> _Excerpted text_
..............................
As well known,the precondition for conventional designs of optimal and robut controllers,that the controller should be realized exactly,always results in fragile controllers,so that small perturbation of the coefficients of the designed controller destabilize the closed-loop control system.In addition,since time-delay is a normal phenomenon widely existed in many industrial process control systems,it is indeed the critical source of instability and degradation in control performance of control systems.To handle this problem,based on the Lyapunov stability theory and the new method of delay-dependent robust stability developed in recent years,the problems of non-fragile robust H_∞control and guaranteed cost control were investigated for uncertain linear systems,neutral systems,discrete systems with time-delays in this thesis.
..............................
> _Provided data_
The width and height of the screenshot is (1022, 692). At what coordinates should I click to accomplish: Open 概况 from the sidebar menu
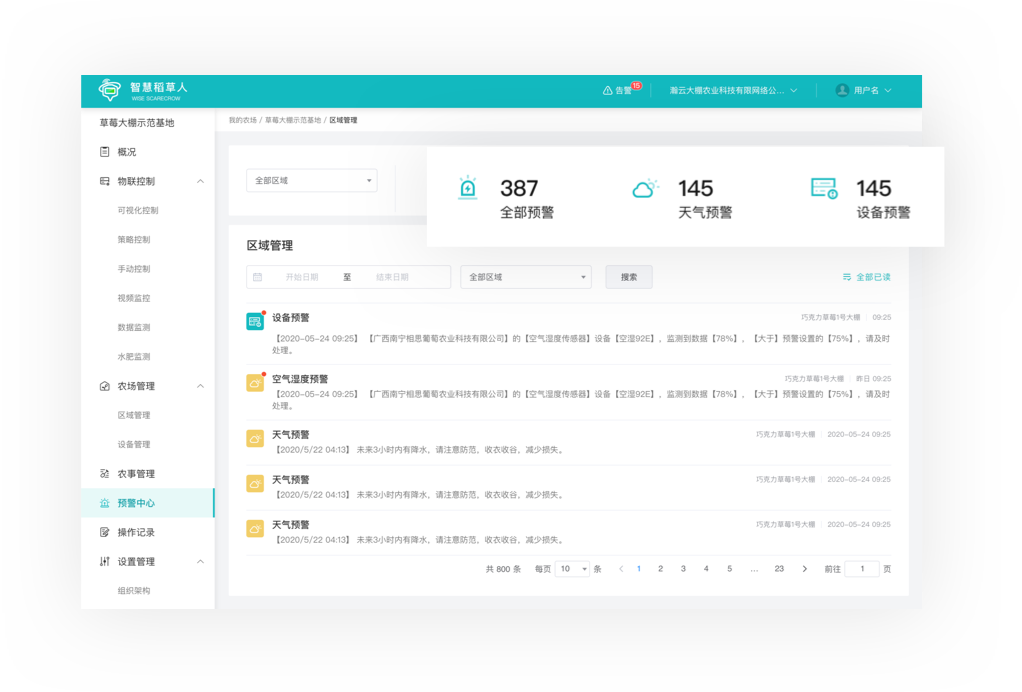(x=127, y=152)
..............................
> _Direction A_
Reproduce the control design passage word for word, everything from "As well known,the" down to "in this thesis.".
> _Direction B_
In the control design passage, list the kinds of systems named in its last sentence as the ones studied in the thesis.
> _Direction C_
Write what comes next in the control design passage, picking up after its last sentence.
The material above comes from a separate source from the control design passage.

> _Exercise result A_
As well known,the precondition for conventional designs of optimal and robut controllers,that the controller should be realized exactly,always results in fragile controllers,so that small perturbation of the coefficients of the designed controller destabilize the closed-loop control system.In addition,since time-delay is a normal phenomenon widely existed in many industrial process control systems,it is indeed the critical source of instability and degradation in control performance of control systems.To handle this problem,based on the Lyapunov stability theory and the new method of delay-dependent robust stability developed in recent years,the problems of non-fragile robust H_∞control and guaranteed cost control were investigated for uncertain linear systems,neutral systems,discrete systems with time-delays in this thesis.

> _Exercise result B_
- uncertain linear systems
- neutral systems
- discrete systems with time-delays

> _Exercise result C_
(1) Analysis on the delay-dependent robust stability of linear systems with time delays by using bisection of time-delay
So far in the study on the delay-dependent robust stability with delays, the delay information in Lyapunov-Krasovskii functional is always viewed as an integer.That is,the coefficient matrices of positive definite Q and R are constant at the interval[-h,0]in Lyapunov-Krasovskii functional.That induces conservation of the bound of delays.To overcome this shortage,the method decomposing the delay interval into two equidistance subintervals was introduced,on which different new Lyapunov functionals were defined in two intervals and two cases,with respect to the cases of d(t) with constant and time-varying delays.Numerical example was given to show that,the results were less conservative.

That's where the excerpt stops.